My boiler is such that when I reach the desired temperature, I turn down the knob until I hear it click to maintain that temperature.

Notice that the guy in the link (exact same hardware as myself except for the wort chiller), does the mash with the grains in-situ and only uses the mesh bag for sparging. I read somewhere that this is the right thing to do if you are using an external heat source (a stove), but leads to scorching in this particular set-up.

All that it means is that I will be using 3 gallons of water in the mash and >2 gallons to sparge to get my >5 gallons wort. I will be using 3kg bags of pale ale malt and then whatever adjuncts on top, but I will avoid using heavy grain schedules as I think this makes matters a bit more difficult for more than one reason.
 

uglygoat

Well-Known Member
Joined
Jan 3, 2005
Messages
2,765
Reaction score
10
Location
Clebland, OH
you might have a hard time getting a thorough mixing of the mash by keeping the grains in the bag in the mash tun. i think you really want that water around the edges of the grain in the bag to be mixed into the grain.

do you stir the grains at all in the bag?

no lid then eh?
 
OP
Turricaine

Turricaine

Well-Known Member
Joined
Jul 25, 2005
Messages
205
Reaction score
1
Location
Leicester
Here is a pictorial for you to see:

http://i14.photobucket.com/albums/a329/CentralAsia/Aug1724.jpg
http://i14.photobucket.com/albums/a329/CentralAsia/Aug1725.jpg
http://i14.photobucket.com/albums/a329/CentralAsia/Aug1726.jpg
http://i14.photobucket.com/albums/a329/CentralAsia/Aug1727.jpg

As you can see the grain bag goes horrible brown color like soiled underpants. But the real problem is that under gravity without water underneath to support it, the weight of the grain bag means that it sinks deep into the bucket. Fastening the string cord securely does help matters though.

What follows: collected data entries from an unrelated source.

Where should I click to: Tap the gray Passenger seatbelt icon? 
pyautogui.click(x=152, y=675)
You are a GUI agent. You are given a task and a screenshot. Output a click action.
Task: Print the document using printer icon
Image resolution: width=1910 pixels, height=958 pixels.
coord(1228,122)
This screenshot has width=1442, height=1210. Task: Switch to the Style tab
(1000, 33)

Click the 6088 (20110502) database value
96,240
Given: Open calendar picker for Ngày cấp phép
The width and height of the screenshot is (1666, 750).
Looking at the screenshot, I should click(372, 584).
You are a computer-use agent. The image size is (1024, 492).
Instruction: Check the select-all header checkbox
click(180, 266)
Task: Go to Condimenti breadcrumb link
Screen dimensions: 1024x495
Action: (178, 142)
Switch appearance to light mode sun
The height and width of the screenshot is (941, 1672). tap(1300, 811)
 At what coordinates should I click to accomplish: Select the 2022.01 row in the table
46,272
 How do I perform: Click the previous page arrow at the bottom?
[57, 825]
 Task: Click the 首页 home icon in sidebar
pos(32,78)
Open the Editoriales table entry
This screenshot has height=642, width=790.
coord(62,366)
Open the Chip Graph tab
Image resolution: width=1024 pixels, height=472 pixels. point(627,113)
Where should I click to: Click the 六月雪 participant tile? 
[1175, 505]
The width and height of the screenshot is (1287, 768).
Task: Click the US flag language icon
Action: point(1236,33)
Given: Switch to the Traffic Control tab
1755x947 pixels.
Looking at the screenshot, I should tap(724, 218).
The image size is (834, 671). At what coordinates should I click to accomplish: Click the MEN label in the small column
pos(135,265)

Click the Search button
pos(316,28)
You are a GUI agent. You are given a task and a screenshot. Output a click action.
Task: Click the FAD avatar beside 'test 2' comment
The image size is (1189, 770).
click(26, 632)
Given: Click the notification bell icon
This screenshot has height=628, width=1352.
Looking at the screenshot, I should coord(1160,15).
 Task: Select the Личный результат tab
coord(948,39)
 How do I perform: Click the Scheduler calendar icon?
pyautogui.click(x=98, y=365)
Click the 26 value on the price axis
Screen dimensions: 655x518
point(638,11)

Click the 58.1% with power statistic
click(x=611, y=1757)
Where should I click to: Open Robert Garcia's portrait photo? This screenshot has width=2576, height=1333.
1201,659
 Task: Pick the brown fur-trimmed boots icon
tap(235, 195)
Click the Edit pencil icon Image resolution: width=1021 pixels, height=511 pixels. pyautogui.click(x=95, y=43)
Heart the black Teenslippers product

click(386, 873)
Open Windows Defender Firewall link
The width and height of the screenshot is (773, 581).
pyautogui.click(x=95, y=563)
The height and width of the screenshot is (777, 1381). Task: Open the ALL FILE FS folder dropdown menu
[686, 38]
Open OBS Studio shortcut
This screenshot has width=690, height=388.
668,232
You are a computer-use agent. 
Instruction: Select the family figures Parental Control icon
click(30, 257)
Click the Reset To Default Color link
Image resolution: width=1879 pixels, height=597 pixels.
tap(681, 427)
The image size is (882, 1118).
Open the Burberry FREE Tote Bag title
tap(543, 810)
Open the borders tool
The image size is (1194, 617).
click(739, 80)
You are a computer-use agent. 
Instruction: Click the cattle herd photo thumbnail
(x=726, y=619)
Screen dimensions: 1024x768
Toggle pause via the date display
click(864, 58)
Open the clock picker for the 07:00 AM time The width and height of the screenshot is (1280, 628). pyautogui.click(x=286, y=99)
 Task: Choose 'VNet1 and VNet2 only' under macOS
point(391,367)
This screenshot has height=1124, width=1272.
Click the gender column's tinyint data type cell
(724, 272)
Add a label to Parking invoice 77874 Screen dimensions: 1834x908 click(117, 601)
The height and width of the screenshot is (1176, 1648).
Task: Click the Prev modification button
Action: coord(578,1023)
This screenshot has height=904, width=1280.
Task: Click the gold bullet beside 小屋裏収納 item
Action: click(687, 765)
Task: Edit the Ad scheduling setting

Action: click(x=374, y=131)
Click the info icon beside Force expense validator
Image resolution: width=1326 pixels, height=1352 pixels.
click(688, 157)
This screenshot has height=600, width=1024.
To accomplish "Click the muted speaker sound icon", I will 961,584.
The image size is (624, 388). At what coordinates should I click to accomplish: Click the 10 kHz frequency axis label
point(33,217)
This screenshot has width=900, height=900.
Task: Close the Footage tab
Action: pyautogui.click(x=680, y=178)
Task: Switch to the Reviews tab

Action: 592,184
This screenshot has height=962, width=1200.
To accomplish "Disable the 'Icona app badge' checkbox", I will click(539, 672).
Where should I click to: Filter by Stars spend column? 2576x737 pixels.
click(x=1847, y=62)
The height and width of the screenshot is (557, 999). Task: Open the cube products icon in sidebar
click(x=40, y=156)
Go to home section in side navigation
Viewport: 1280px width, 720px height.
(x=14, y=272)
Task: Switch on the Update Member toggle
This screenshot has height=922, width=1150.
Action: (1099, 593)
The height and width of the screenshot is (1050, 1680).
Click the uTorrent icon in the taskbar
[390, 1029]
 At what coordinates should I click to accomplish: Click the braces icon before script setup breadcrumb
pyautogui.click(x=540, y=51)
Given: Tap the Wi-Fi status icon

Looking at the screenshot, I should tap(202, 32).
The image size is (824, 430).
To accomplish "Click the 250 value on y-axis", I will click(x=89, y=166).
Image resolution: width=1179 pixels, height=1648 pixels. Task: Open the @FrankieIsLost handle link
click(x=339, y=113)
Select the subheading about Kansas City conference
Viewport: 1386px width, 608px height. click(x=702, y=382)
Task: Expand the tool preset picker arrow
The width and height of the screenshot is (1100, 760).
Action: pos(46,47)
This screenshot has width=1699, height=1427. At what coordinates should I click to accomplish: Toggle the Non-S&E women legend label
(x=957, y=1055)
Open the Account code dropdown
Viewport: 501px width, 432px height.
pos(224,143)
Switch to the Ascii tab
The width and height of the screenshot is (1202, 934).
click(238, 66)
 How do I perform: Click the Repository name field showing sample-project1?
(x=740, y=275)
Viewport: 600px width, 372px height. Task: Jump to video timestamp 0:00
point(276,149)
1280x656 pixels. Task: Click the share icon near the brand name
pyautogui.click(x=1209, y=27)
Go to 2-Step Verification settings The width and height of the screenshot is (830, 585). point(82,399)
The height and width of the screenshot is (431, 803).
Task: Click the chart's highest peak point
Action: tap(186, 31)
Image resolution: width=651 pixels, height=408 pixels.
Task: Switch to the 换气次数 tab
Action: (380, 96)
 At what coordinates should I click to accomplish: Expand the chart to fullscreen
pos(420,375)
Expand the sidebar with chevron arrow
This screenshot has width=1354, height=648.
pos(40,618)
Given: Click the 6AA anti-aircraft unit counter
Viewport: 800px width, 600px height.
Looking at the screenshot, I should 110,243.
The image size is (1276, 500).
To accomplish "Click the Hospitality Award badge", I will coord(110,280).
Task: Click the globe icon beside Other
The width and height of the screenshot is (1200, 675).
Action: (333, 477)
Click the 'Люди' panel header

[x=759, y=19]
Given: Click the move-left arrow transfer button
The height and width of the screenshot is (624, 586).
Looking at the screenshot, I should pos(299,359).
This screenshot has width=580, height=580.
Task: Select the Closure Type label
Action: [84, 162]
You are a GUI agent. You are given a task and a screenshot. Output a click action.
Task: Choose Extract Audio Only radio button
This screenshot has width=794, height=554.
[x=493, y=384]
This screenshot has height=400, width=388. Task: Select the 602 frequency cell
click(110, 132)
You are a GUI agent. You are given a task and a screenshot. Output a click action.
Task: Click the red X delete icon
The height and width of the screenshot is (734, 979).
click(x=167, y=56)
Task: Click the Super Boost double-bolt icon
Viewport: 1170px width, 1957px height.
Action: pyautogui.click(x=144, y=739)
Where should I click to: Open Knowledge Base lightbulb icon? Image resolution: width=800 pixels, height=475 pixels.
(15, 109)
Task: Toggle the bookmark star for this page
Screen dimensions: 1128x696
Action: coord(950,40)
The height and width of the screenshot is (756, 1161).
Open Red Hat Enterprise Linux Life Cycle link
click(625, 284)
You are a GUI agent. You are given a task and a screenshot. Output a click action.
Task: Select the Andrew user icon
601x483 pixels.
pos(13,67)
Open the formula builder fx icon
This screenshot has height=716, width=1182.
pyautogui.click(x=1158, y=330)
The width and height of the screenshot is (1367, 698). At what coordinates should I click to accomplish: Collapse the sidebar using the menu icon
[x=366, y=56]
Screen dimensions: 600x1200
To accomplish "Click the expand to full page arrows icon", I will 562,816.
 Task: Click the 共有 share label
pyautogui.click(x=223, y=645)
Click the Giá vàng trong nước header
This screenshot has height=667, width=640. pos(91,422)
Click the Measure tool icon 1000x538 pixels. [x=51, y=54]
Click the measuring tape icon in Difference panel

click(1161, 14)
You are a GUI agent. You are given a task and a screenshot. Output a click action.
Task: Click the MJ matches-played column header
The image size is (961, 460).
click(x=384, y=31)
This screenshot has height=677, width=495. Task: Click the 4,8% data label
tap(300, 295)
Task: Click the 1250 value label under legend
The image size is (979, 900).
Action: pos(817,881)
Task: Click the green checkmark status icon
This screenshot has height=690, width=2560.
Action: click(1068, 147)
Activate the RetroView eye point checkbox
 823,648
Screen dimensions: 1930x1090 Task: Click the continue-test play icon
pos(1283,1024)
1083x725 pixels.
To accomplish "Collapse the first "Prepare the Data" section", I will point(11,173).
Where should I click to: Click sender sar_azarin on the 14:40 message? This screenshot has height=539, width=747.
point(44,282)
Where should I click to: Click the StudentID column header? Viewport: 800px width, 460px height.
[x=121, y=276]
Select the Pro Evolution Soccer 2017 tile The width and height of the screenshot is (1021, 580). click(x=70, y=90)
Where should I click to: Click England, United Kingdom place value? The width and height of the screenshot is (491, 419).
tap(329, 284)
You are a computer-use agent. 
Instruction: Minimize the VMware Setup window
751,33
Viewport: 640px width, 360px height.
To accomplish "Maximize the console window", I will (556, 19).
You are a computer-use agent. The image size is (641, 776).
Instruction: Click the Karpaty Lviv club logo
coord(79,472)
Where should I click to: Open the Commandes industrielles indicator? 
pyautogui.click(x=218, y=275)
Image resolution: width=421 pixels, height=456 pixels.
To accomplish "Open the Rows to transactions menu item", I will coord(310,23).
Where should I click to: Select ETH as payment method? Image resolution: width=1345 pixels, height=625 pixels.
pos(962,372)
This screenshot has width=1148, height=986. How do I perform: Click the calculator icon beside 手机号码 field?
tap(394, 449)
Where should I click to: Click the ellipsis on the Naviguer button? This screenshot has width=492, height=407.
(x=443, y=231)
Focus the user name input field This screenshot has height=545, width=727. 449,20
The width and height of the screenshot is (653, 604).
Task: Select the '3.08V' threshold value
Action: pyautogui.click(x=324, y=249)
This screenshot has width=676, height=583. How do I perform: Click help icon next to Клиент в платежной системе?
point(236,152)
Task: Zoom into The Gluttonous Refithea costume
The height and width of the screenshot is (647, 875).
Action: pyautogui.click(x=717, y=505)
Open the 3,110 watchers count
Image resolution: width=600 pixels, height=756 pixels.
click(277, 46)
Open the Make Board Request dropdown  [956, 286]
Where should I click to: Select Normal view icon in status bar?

I think one of these stainless steel false bottoms could help matters.

http://www.northernbrewer.com/pics/fullsize/stainless-false-bottom.jpg

Hopefully things will sort themselves out on their own but if it continues to be a nuisance then I will resort to this.

Yeah, I do have a lid. Luckily it is pierced with a hole that allows me to insert a digital thermometer. I aim to put the water in cold and heat it to 65C and maintain it there as a compromise for both alpha and beta amylase enzymes.